■ PROBLEM TO WORK ON:
Only the lines from the one containing "[Instagram] (1053, 70)" to the end of the records belong in the copy. Reproduce them word for word and drop the pictures.

Stored data entries:
--------------------

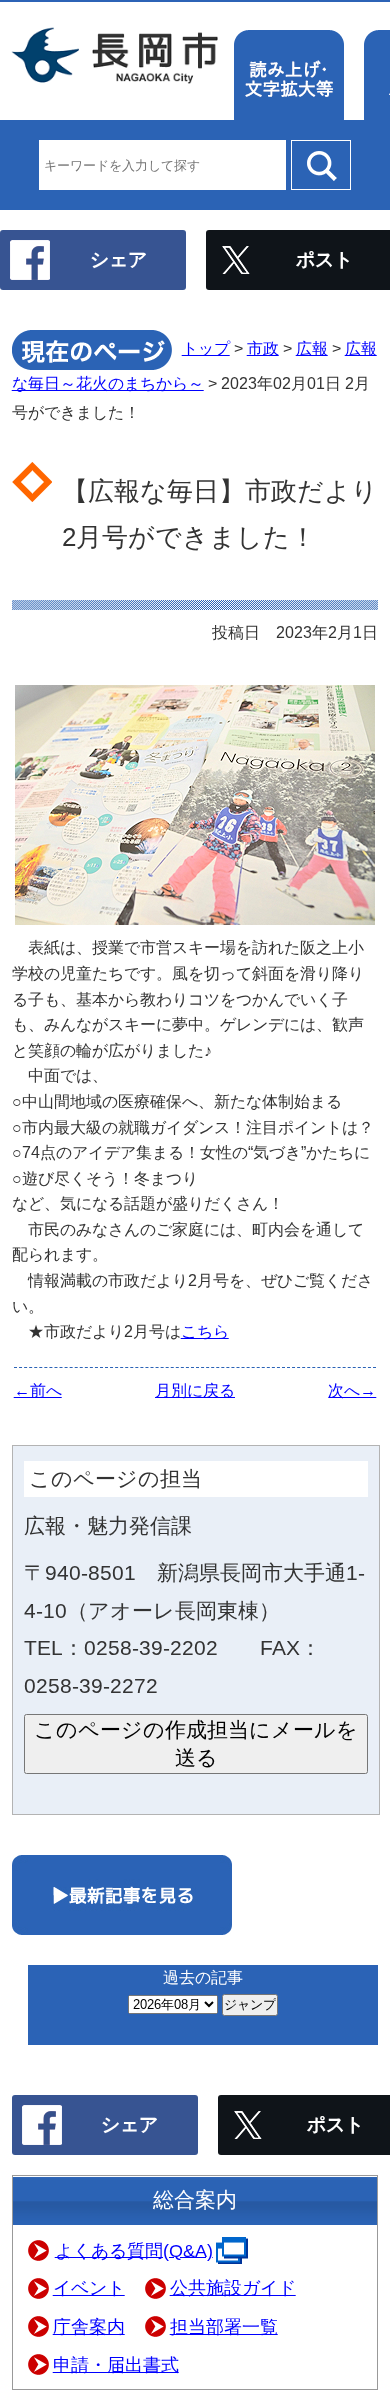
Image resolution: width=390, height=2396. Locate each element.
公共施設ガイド (233, 2288)
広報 (312, 348)
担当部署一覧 (224, 2327)
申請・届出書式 (116, 2365)
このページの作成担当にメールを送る (196, 1743)
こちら (205, 1331)
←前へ (38, 1390)
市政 (263, 348)
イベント (89, 2288)
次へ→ (352, 1390)
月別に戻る (195, 1390)
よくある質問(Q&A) (134, 2250)
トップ (206, 348)
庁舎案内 (89, 2327)
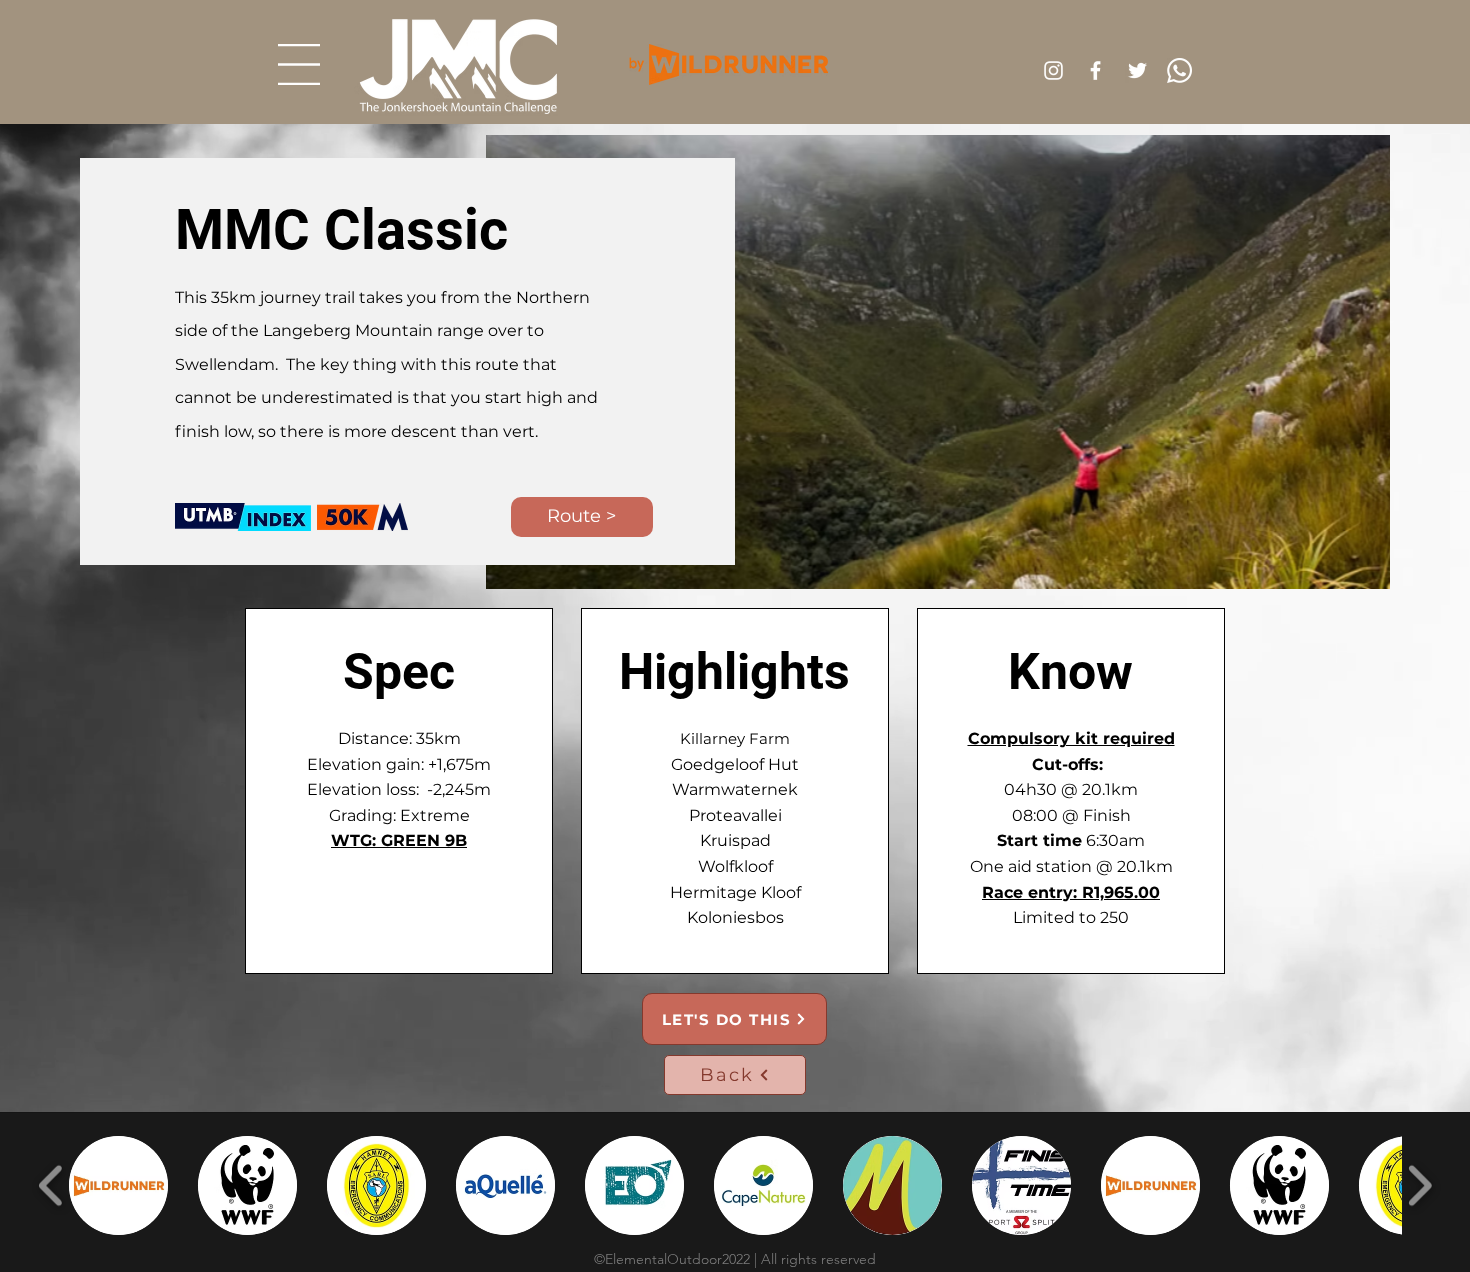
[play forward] (1419, 1185)
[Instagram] (1053, 70)
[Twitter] (1137, 70)
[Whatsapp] (1179, 70)
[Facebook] (1095, 70)
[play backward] (51, 1185)
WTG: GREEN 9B (399, 840)
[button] (299, 64)
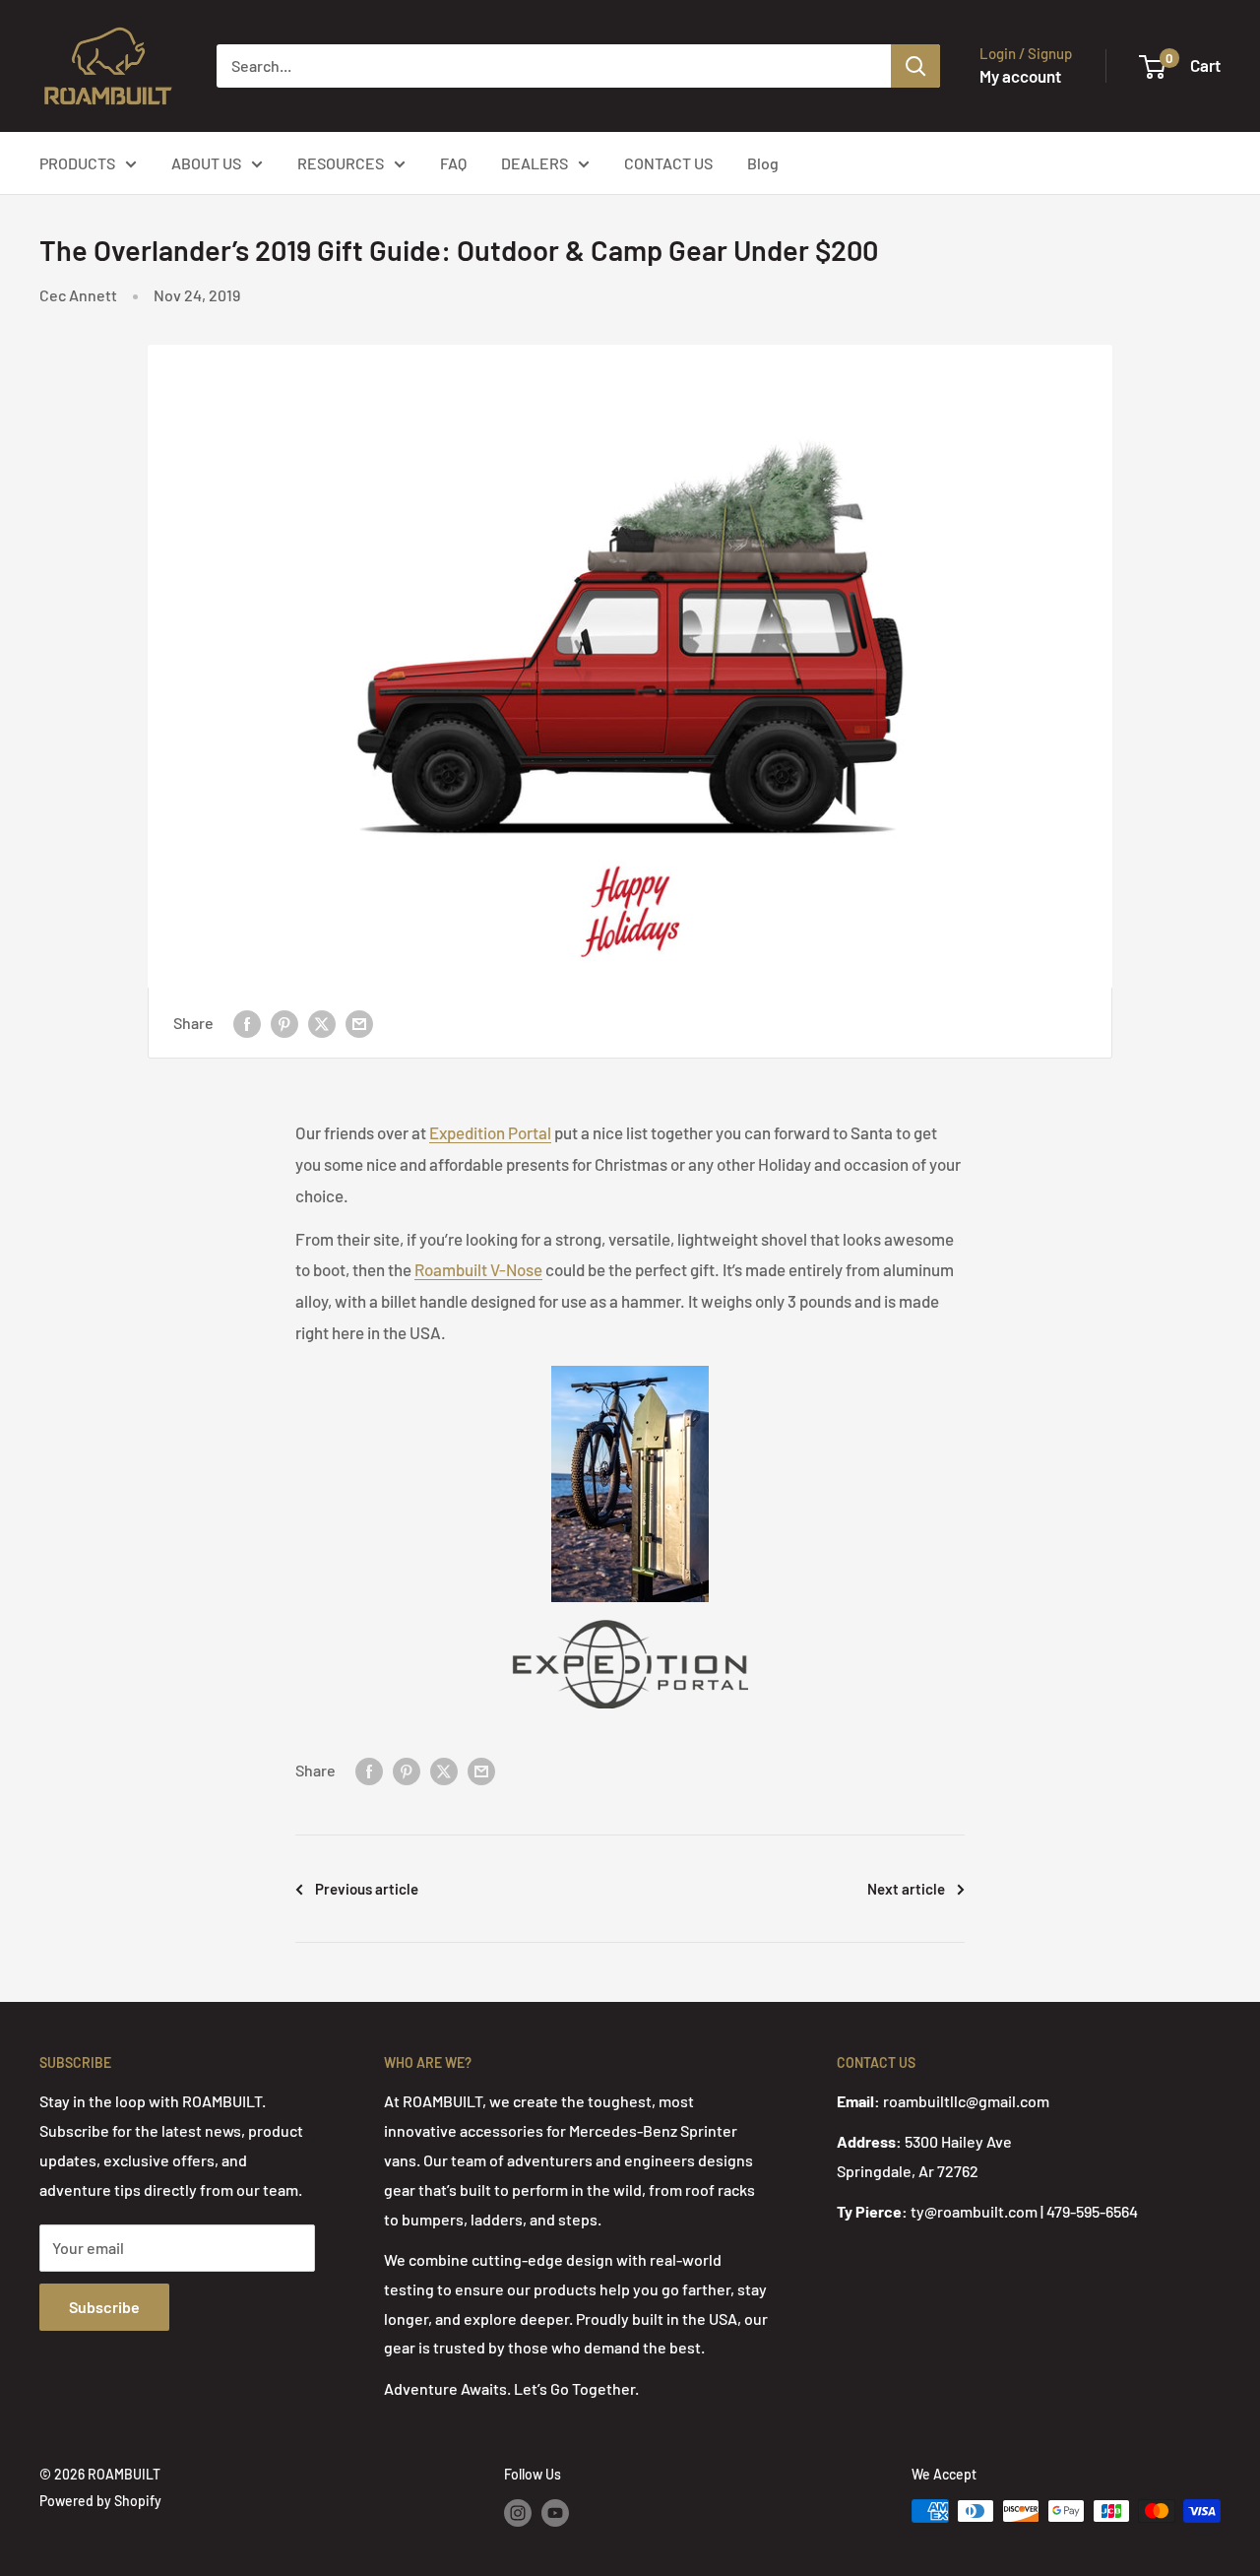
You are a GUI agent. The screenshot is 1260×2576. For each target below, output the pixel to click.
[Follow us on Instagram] (518, 2513)
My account (1020, 76)
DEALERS (534, 163)
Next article (906, 1889)
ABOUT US (206, 163)
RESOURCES (340, 163)
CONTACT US (668, 163)
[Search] (915, 66)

--------------------

■ RESPONSE:
[Instagram] (1053, 70)
[Twitter] (1137, 70)
[Whatsapp] (1179, 70)
[Facebook] (1095, 70)
[play backward] (51, 1185)
WTG: GREEN 9B (399, 840)
[button] (299, 64)
You are a GUI agent. The screenshot is 1260×2576. For each target below, output the pixel to click.
[Follow us on Instagram] (518, 2513)
My account (1020, 76)
DEALERS (534, 163)
Next article (906, 1889)
ABOUT US (206, 163)
RESOURCES (340, 163)
CONTACT US (668, 163)
[Search] (915, 66)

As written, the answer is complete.